**Text for analysis**
########################################

Trading Standards Wales has also been working in conjunction with Crime Stoppers to develop some material for encouraging members of the public to report concerns.

Gareth Walters – head of trading standards at Monmouthshire County Council and strategic lead on animal health and welfare for Trading Standards Wales – commented: “Members of the public are recognising more and more the problems associated with both illegal dog breeding and the importance of licensed breeders complying with legal requirements.

“Already stretched local authority resources face competing priorities and this often doesn’t enable all intelligence received to be developed and investigated locally, especially where it relates to UK wide criminality. The establishment of a Local Authority Enforcement Project in partnership with the Welsh Government has enabled a pilot approach to be undertaken with specialist support being developed to support local authorities.

“This is developing effective, consistent inspections and investigations, targeted enforcement of identified organised crime as well as identifying changes to the current legal requirements to improve both animal welfare and consumer protection.”

 

Gareth also encouraged anyone with any knowledge or concerns regarding puppy breeding to report the matter and this can be done anonymously through Crime Stoppers on 0800 555111 or online at www.crimestoppers-uk.org

Members of the public can find out more information about buying a puppy online. The Puppy Contract can be downloaded for free from www.puppycontract.org.uk. The Puppy Contract is a guide to how to responsibly source a puppy which can help prospective purchasers find a happy, healthy dog.

Those concerned about a breach of licensing regulation should contact their local council. Separately to this, anyone with dog welfare concerns can contact the RSPCA on 0300 1234 999 or consult the charity’s website.

Case study – Gigi

Gigi, an 11-month-old chocolate Labrador was grossly overweight when she was found with more than 200 breeding bitches, stud dogs and newborn puppies, including Bichon Frises, Shihtzus, Cockapoos, Cavaliers, Labradors and Cocker Spaniels.

Following a Trading Standards led investigation, 66 dogs subsequently came into the care of the RSPCA and went to several of the charity’s rehoming centres. Llys Nini Animal Centre in Swansea took in Gigi and 15 other dogs and it wasn’t long before Jack Davies, an animal care assistant there, realised she would make an ideal companion for his family’s other dog, a 16-month-old Labrador called Bryn.

 

Jack said: “Gigi was very overweight and we suspect she was probably being fattened up to breed from. She could only manage very short walks and then she’d just lie down absolutely exhausted. With the right food and daily exercise, the weight has come off fairly quickly and she’s a much healthier size now.

########################################

**Parts of the exercise**
• A. Answer these questions from the dog breeding text:
(i) What phone number is given for contacting the RSPCA about dog welfare concerns?
(ii) How many dogs came into the care of the RSPCA after the Trading Standards led investigation?
(iii) What is the name and age of the other dog in Jack Davies's family?
• B. Return, word for word, the part of the dog breeding text that opens with the words containing "Gareth Walters –" and closes with "with legal requirements.".

[Stored records]
########################################

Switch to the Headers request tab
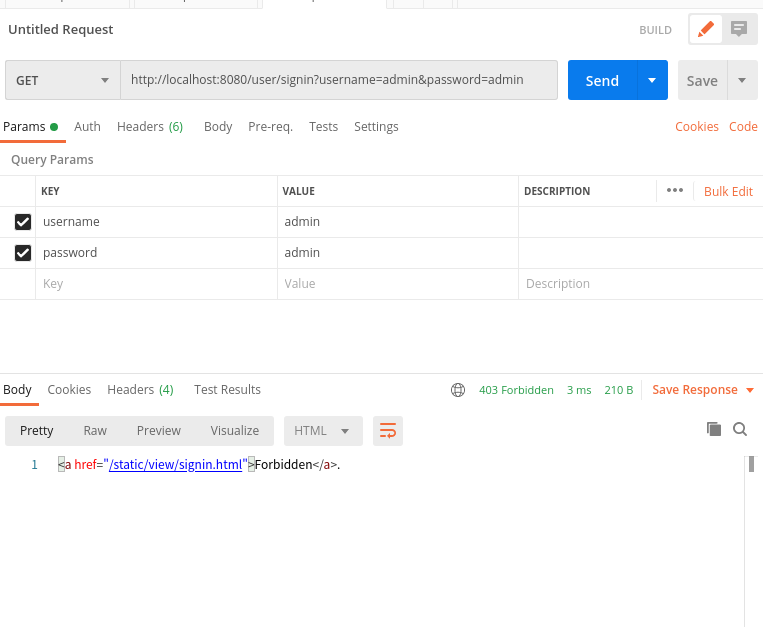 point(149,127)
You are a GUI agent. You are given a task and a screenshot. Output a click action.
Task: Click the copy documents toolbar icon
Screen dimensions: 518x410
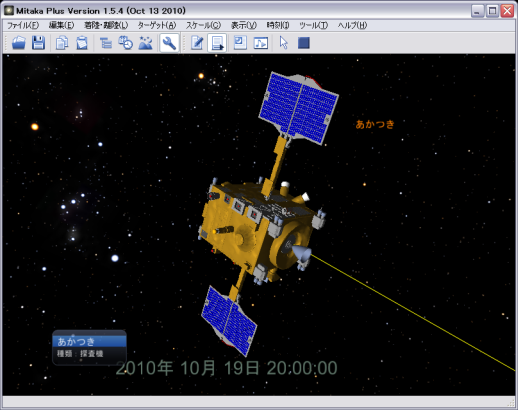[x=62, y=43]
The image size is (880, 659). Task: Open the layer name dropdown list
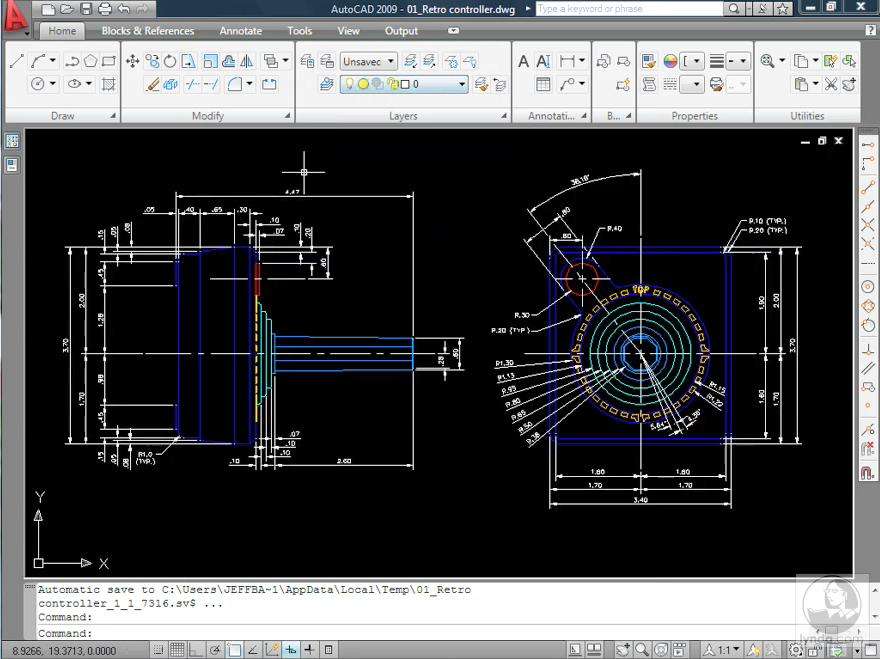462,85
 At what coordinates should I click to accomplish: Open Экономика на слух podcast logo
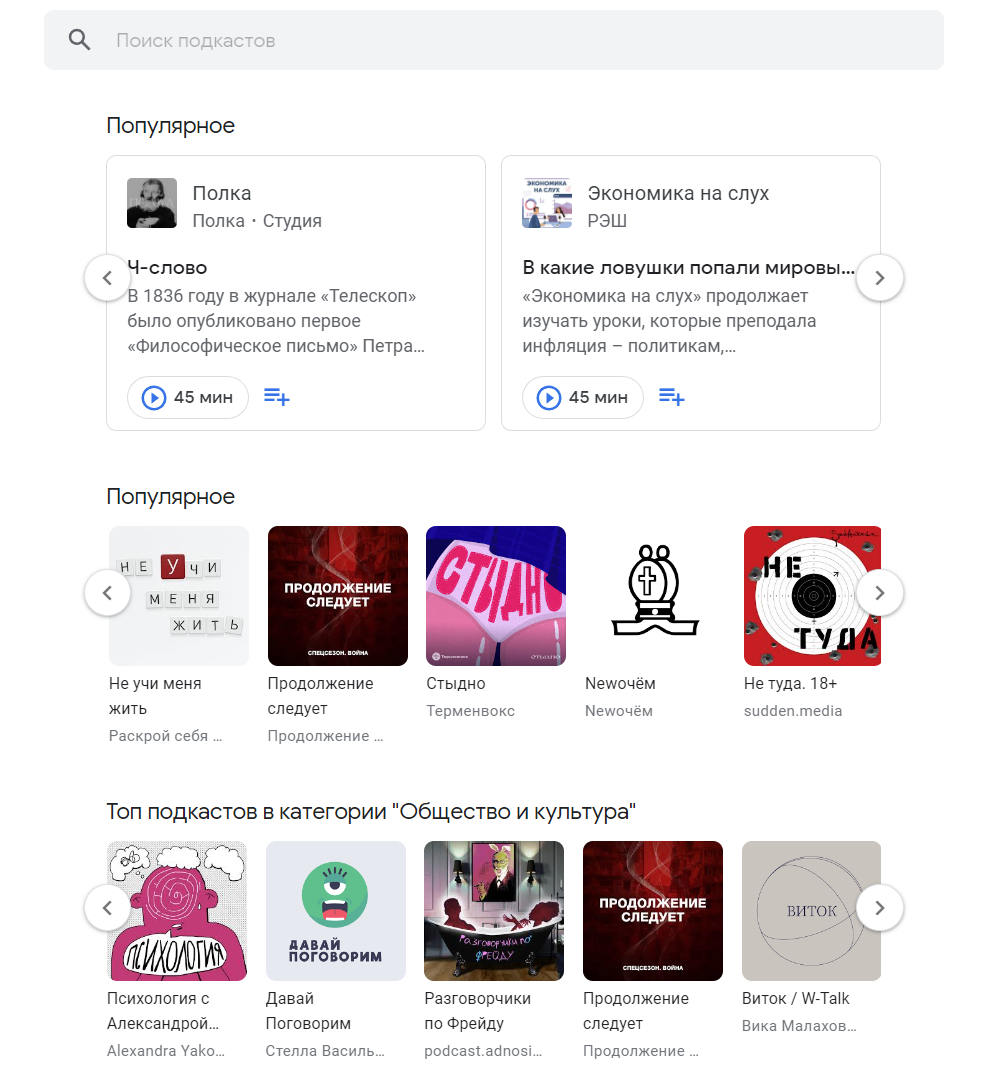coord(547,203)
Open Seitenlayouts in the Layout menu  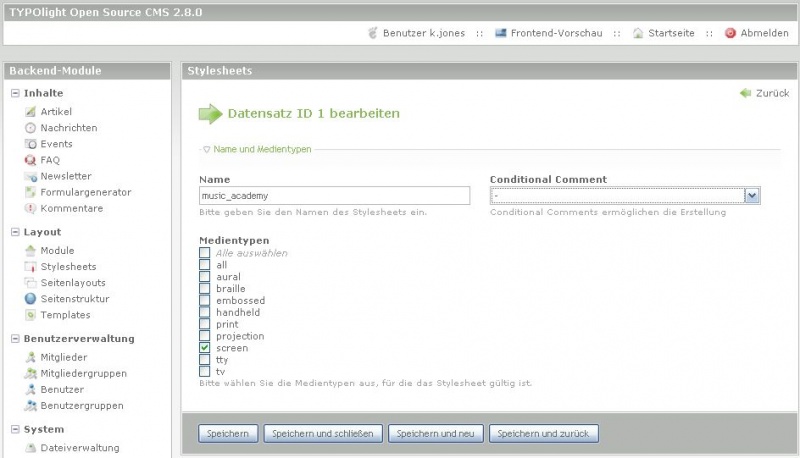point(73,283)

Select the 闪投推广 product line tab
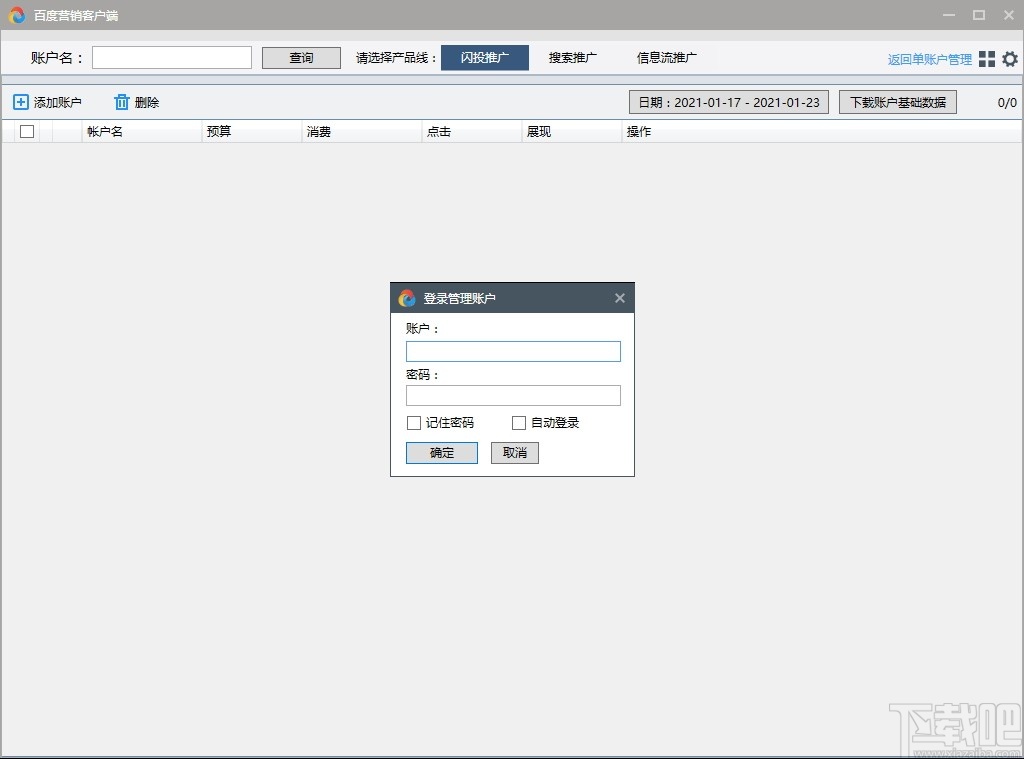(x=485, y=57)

########################################

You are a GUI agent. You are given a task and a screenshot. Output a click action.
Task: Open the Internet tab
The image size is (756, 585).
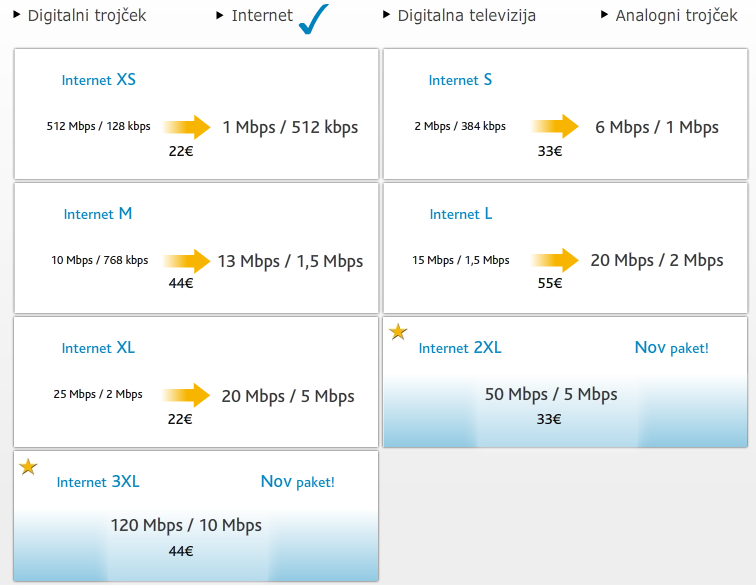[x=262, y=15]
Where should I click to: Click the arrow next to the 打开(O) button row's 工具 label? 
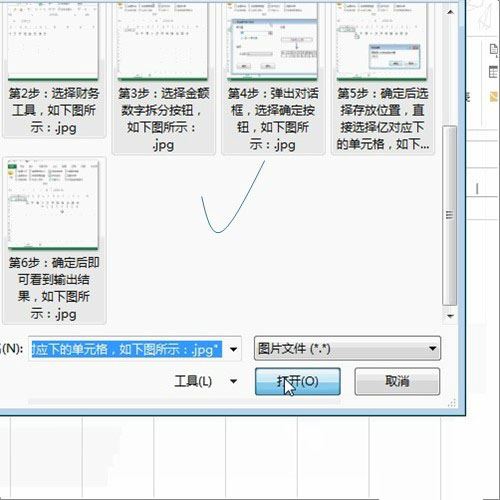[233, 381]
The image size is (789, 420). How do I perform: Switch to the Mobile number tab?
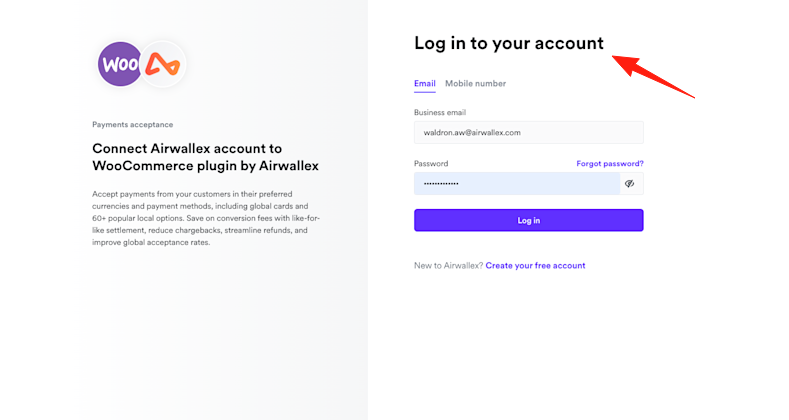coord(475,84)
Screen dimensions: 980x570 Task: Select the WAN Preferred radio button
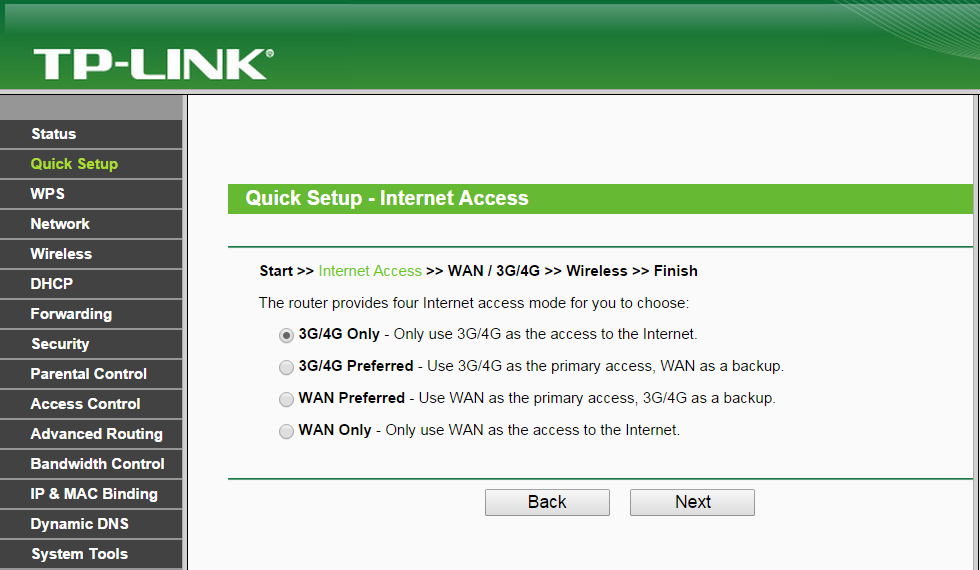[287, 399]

########################################

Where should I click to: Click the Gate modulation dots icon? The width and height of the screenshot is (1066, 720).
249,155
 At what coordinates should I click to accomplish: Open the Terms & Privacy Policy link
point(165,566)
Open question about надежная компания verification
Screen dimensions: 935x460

########################################

**Exercise results**
• A.
(i) 0300 1234 999
(ii) 66
(iii) Bryn, a 16-month-old Labrador

• B.
Gareth Walters – head of trading standards at Monmouthshire County Council and strategic lead on animal health and welfare for Trading Standards Wales – commented: “Members of the public are recognising more and more the problems associated with both illegal dog breeding and the importance of licensed breeders complying with legal requirements.